Posts Tagged ‘web’

5 Tips for Building a Web SaaS

Sunday, February 15th, 2009

I have encountered tons of problems, some small, some large while building XP-Dev.com as a web software as a service (SaaS). To be honest, I was a little too naive and didn’t foresee some of these issues, and I really do hope it will help someone out there who’s thinking of building a SaaS for the masses.

1. Case Sensitivity

Case sensitivity of your unique keys is really important. For example, when you’re building a user database, you need to consider whether User1 is the same as uSeR1 and vice versa. Do note that email addresses are case in-sensitive and you’ll need to be able to cope with that in your application code. If you’re hosting your application on a Linux box, do remember that in general, Unix filesystems are case sensitive, and if you had a directory for User1 on your server, you could have another directory for uSeR1 as well.

On the database side, MySQL has a small bug nifty feature that will actually help you solve this headache a little. If you declare a column as a VARCHAR, searches on it are case insensitive, i.e. if you search for uSeR1, you will get back User1.

If you’re finding some weirdness around Hibernate, MySQL and case sensitivity, do have a look at by past blog about it.

2. Internationalization and Unicode

Just build everything on UTF-8, from the beginning, on each-and-every-file, on each-and-every-request. It will save you a whole load of headache later on when you’re considering releasing your SaaS to the non-english speaking world (and that’s a HUGE motha-** of a world that you don’t want to miss out on).

Use UTF-8 database tables. Depending on your installation, you’ll find that MySQL uses latin1, and that doesn’t bode too well with them accented and asian characters. The trick is to use the ‘CHARACTER SET‘ option when creating your database, and setting ‘charset=utf8‘ when creating tables.

Do use the awesome W3C HTML Validator to ensure that web browsers are reading your SaaS using the correct encoding:

3. Login/Register Lifecycle

Ahh yes, authentication! There’s a ton of research put into answering the question ‘How do I authenticate users on a website ?’. But my gripe is not about the authentication itself – it’s about doing the right thing after authentication.

Here’s a common scenario – User1 visits http://example.com/some/private/service/ which is an authenticated service – i.e. User1 needs to login to example.com to be able to access it. The problem is that some SaaS out there immediately redirect User1 to their ‘dashboard‘ or ‘homepage‘ on example.com – http://example.com/userhomepage.

This will frustrate users as they have to:

  • Remember the initial URL http://example.com/some/private/service/
  • Login
  • Retype http://example.com/some/private/service/ in the browser’s address bar
  • Press Enter.

The same applied if the user has not even registered for your SaaS.

> PROBLEMS TO WORK ON:
a) Extract the stretch of the SaaS blog post from "On the database" through "get back User1.", word for word.
b) In the SaaS blog post, what tool is recommended for making sure web browsers read the service with the correct encoding?
c) Carry on the blog post about building a web SaaS, starting after its last sentence.

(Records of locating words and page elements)

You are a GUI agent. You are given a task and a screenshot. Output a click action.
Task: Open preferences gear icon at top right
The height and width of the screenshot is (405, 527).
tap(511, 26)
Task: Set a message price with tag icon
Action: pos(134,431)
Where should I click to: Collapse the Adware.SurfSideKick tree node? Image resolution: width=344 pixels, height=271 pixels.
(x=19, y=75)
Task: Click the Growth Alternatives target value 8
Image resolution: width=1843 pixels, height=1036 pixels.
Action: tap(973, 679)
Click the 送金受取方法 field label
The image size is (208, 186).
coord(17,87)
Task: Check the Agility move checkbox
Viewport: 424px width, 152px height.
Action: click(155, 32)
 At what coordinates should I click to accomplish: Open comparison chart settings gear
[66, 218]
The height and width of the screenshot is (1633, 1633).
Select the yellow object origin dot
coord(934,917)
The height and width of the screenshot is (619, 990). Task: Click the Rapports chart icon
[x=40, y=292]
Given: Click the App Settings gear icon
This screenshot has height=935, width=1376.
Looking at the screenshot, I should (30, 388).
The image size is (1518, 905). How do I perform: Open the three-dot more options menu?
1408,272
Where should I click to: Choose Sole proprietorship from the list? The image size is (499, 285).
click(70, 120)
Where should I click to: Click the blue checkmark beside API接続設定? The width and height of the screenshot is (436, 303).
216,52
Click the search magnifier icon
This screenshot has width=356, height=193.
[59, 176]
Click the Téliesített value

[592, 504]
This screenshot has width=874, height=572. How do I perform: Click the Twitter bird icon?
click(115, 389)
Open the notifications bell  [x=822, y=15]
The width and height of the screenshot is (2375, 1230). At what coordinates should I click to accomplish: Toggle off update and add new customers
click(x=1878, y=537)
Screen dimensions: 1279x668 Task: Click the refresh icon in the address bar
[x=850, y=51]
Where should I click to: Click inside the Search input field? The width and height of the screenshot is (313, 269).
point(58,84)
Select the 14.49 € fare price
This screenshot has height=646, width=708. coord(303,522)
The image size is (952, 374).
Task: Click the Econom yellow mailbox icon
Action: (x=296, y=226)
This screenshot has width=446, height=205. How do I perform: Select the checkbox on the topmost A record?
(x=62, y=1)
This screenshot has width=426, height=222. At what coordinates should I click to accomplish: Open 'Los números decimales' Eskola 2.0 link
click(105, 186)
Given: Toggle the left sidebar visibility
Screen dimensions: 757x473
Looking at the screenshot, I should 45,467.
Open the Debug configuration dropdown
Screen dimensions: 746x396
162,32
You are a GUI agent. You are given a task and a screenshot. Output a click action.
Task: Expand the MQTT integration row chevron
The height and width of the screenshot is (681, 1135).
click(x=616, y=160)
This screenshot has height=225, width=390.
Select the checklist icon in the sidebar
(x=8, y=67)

> WRITTEN RESPONSES:
a)
On the database side, MySQL has a small bug nifty feature that will actually help you solve this headache a little. If you declare a column as a VARCHAR, searches on it are case insensitive, i.e. if you search for uSeR1, you will get back User1.

b) The W3C HTML Validator.

c)
The solution here seems pretty obvious – keep track of the last URL that a user hit before reaching your authentication pages, and upon successful registration or authentication, just redirect the user back to the original URL.

Most web frameworks will have support for this functionality in one form or another. Do look it up and get it in before the site goes live.

4. URLs and Permalinks

Keep everything in nice encapsulated URLs. This is a subjective area (that has been debated to an extent that it’s no longer funny), but I think having URLs that do not contain query paramaters are:

  • Easier to remember
  • Search engine/SEO friendly
  • Cleaner to regenerate in code

For example, instead of having:

http://example.com/some/private?service=login

You could instead have:

http://example.com/some/private/login

If you’re using a modern web server like Apache, Nginx or Lighttpd, they all provide some mechanism of rewriting URLs so you don’t have to modify your code too much.

5. Application Level Permissions Layers

Most SaaS are essentially database driven applications, and they all access the database under a single user. In some complicated setups, this can actually go to 2 users – one for reading and one for writing. An even more complicated setup, each user of the SaaS will have a database login.

All of these are essentially not enough.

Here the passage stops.